→ What is expected:
Go through the listing below and reproduce it word for word.

→ Task material:
***

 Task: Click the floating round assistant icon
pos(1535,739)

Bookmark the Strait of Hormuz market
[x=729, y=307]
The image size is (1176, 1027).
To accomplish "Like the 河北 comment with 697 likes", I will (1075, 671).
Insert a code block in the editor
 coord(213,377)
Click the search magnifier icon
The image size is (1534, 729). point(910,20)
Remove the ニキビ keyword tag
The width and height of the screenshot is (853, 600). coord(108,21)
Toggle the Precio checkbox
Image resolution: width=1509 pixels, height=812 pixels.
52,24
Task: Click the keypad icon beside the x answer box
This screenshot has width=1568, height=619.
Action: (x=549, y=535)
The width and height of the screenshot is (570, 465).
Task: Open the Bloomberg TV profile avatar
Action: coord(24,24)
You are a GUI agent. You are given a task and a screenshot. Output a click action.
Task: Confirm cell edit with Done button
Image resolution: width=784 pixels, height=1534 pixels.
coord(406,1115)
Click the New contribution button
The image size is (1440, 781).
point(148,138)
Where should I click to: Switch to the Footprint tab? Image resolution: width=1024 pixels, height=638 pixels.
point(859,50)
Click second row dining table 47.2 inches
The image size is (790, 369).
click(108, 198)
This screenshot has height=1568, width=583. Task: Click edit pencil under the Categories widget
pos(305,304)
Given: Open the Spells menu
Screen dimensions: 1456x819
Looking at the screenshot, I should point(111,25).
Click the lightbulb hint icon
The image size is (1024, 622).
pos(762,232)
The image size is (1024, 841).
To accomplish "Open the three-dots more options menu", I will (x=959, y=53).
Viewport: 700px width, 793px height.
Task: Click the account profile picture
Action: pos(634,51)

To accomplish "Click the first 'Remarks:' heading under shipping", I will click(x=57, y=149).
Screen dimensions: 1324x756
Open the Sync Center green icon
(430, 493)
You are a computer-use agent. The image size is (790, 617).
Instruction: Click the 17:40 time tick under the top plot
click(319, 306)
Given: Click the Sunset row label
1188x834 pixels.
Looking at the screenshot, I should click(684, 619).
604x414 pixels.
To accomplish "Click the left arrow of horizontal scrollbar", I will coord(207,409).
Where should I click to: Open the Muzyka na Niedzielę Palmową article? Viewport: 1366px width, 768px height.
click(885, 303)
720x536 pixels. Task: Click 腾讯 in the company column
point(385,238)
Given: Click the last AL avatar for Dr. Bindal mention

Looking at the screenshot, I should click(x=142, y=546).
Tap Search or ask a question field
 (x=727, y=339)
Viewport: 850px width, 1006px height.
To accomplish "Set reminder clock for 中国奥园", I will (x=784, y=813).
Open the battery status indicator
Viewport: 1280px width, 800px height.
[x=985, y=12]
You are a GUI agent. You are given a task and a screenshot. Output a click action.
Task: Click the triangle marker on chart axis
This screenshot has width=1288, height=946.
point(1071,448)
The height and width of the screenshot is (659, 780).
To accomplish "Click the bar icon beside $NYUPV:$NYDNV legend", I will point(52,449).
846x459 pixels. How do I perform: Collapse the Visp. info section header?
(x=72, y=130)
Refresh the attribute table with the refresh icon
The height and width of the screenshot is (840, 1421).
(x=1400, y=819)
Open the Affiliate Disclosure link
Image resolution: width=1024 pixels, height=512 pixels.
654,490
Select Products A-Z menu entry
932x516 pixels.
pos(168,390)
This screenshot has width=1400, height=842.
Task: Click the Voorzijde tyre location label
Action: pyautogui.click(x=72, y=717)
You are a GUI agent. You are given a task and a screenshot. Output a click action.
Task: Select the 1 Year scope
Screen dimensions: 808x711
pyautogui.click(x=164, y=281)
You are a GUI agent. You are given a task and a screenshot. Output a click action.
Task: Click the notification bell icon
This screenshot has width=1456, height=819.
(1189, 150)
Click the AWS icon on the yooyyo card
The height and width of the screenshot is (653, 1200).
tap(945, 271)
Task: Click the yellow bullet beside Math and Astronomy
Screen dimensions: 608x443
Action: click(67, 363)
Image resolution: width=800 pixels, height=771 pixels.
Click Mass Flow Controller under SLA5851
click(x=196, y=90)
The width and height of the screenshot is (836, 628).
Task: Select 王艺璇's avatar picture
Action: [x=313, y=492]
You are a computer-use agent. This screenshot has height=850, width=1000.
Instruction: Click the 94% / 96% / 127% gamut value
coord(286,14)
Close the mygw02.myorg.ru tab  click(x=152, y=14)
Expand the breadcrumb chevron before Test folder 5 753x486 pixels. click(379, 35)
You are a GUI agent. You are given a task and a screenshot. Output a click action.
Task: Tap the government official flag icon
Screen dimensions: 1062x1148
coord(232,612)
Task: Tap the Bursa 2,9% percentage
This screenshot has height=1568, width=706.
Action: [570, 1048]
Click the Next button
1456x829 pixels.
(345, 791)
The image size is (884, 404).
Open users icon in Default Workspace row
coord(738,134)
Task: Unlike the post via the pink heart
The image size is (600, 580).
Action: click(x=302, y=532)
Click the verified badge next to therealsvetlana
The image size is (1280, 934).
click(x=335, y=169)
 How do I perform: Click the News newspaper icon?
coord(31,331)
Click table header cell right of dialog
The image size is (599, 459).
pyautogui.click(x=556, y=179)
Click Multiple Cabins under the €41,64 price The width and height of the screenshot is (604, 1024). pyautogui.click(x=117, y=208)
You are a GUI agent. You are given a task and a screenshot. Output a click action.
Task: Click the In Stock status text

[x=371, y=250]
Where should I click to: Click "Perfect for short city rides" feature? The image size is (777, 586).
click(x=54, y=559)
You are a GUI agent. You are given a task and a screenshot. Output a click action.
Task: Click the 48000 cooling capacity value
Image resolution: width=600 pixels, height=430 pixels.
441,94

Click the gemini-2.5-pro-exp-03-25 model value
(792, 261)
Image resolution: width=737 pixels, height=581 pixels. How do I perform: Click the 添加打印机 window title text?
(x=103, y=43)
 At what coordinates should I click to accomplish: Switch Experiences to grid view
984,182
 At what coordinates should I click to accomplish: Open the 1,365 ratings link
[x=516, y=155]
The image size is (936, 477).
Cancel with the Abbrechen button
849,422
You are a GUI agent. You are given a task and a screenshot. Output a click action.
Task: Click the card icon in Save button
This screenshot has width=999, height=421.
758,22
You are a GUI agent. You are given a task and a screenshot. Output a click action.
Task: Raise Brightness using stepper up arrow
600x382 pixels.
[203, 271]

***

→ Exercise response:
 Task: Click the floating round assistant icon
pos(1535,739)

Bookmark the Strait of Hormuz market
[x=729, y=307]
The image size is (1176, 1027).
To accomplish "Like the 河北 comment with 697 likes", I will (1075, 671).
Insert a code block in the editor
 coord(213,377)
Click the search magnifier icon
The image size is (1534, 729). point(910,20)
Remove the ニキビ keyword tag
The width and height of the screenshot is (853, 600). coord(108,21)
Toggle the Precio checkbox
Image resolution: width=1509 pixels, height=812 pixels.
52,24
Task: Click the keypad icon beside the x answer box
This screenshot has width=1568, height=619.
Action: (x=549, y=535)
The width and height of the screenshot is (570, 465).
Task: Open the Bloomberg TV profile avatar
Action: coord(24,24)
You are a GUI agent. You are given a task and a screenshot. Output a click action.
Task: Confirm cell edit with Done button
Image resolution: width=784 pixels, height=1534 pixels.
coord(406,1115)
Click the New contribution button
The image size is (1440, 781).
point(148,138)
Where should I click to: Switch to the Footprint tab? Image resolution: width=1024 pixels, height=638 pixels.
point(859,50)
Click second row dining table 47.2 inches
The image size is (790, 369).
click(108, 198)
This screenshot has height=1568, width=583. Task: Click edit pencil under the Categories widget
pos(305,304)
Given: Open the Spells menu
Screen dimensions: 1456x819
Looking at the screenshot, I should point(111,25).
Click the lightbulb hint icon
The image size is (1024, 622).
pos(762,232)
The image size is (1024, 841).
To accomplish "Open the three-dots more options menu", I will (x=959, y=53).
Viewport: 700px width, 793px height.
Task: Click the account profile picture
Action: pos(634,51)

To accomplish "Click the first 'Remarks:' heading under shipping", I will click(x=57, y=149).
Screen dimensions: 1324x756
Open the Sync Center green icon
(430, 493)
You are a computer-use agent. The image size is (790, 617).
Instruction: Click the 17:40 time tick under the top plot
click(319, 306)
Given: Click the Sunset row label
1188x834 pixels.
Looking at the screenshot, I should click(684, 619).
604x414 pixels.
To accomplish "Click the left arrow of horizontal scrollbar", I will coord(207,409).
Where should I click to: Open the Muzyka na Niedzielę Palmową article? Viewport: 1366px width, 768px height.
click(885, 303)
720x536 pixels. Task: Click 腾讯 in the company column
point(385,238)
Given: Click the last AL avatar for Dr. Bindal mention

Looking at the screenshot, I should click(x=142, y=546).
Tap Search or ask a question field
 (x=727, y=339)
Viewport: 850px width, 1006px height.
To accomplish "Set reminder clock for 中国奥园", I will (x=784, y=813).
Open the battery status indicator
Viewport: 1280px width, 800px height.
[x=985, y=12]
You are a GUI agent. You are given a task and a screenshot. Output a click action.
Task: Click the triangle marker on chart axis
This screenshot has width=1288, height=946.
point(1071,448)
The height and width of the screenshot is (659, 780).
To accomplish "Click the bar icon beside $NYUPV:$NYDNV legend", I will point(52,449).
846x459 pixels. How do I perform: Collapse the Visp. info section header?
(x=72, y=130)
Refresh the attribute table with the refresh icon
The height and width of the screenshot is (840, 1421).
(x=1400, y=819)
Open the Affiliate Disclosure link
Image resolution: width=1024 pixels, height=512 pixels.
654,490
Select Products A-Z menu entry
932x516 pixels.
pos(168,390)
This screenshot has width=1400, height=842.
Task: Click the Voorzijde tyre location label
Action: pyautogui.click(x=72, y=717)
You are a GUI agent. You are given a task and a screenshot. Output a click action.
Task: Select the 1 Year scope
Screen dimensions: 808x711
pyautogui.click(x=164, y=281)
You are a GUI agent. You are given a task and a screenshot. Output a click action.
Task: Click the notification bell icon
This screenshot has width=1456, height=819.
(1189, 150)
Click the AWS icon on the yooyyo card
The height and width of the screenshot is (653, 1200).
tap(945, 271)
Task: Click the yellow bullet beside Math and Astronomy
Screen dimensions: 608x443
Action: click(67, 363)
Image resolution: width=800 pixels, height=771 pixels.
Click Mass Flow Controller under SLA5851
click(x=196, y=90)
The width and height of the screenshot is (836, 628).
Task: Select 王艺璇's avatar picture
Action: [x=313, y=492]
You are a computer-use agent. This screenshot has height=850, width=1000.
Instruction: Click the 94% / 96% / 127% gamut value
coord(286,14)
Close the mygw02.myorg.ru tab  click(x=152, y=14)
Expand the breadcrumb chevron before Test folder 5 753x486 pixels. click(379, 35)
You are a GUI agent. You are given a task and a screenshot. Output a click action.
Task: Tap the government official flag icon
Screen dimensions: 1062x1148
coord(232,612)
Task: Tap the Bursa 2,9% percentage
This screenshot has height=1568, width=706.
Action: [570, 1048]
Click the Next button
1456x829 pixels.
(345, 791)
The image size is (884, 404).
Open users icon in Default Workspace row
coord(738,134)
Task: Unlike the post via the pink heart
The image size is (600, 580).
Action: click(x=302, y=532)
Click the verified badge next to therealsvetlana
The image size is (1280, 934).
click(x=335, y=169)
 How do I perform: Click the News newspaper icon?
coord(31,331)
Click table header cell right of dialog
The image size is (599, 459).
pyautogui.click(x=556, y=179)
Click Multiple Cabins under the €41,64 price The width and height of the screenshot is (604, 1024). pyautogui.click(x=117, y=208)
You are a GUI agent. You are given a task and a screenshot. Output a click action.
Task: Click the In Stock status text

[x=371, y=250]
Where should I click to: Click "Perfect for short city rides" feature? The image size is (777, 586).
click(x=54, y=559)
You are a GUI agent. You are given a task and a screenshot. Output a click action.
Task: Click the 48000 cooling capacity value
Image resolution: width=600 pixels, height=430 pixels.
441,94

Click the gemini-2.5-pro-exp-03-25 model value
(792, 261)
Image resolution: width=737 pixels, height=581 pixels. How do I perform: Click the 添加打印机 window title text?
(x=103, y=43)
 At what coordinates should I click to accomplish: Switch Experiences to grid view
984,182
 At what coordinates should I click to accomplish: Open the 1,365 ratings link
[x=516, y=155]
The image size is (936, 477).
Cancel with the Abbrechen button
849,422
You are a GUI agent. You are given a task and a screenshot. Output a click action.
Task: Click the card icon in Save button
This screenshot has width=999, height=421.
758,22
You are a GUI agent. You are given a task and a screenshot. Output a click action.
Task: Raise Brightness using stepper up arrow
600x382 pixels.
[203, 271]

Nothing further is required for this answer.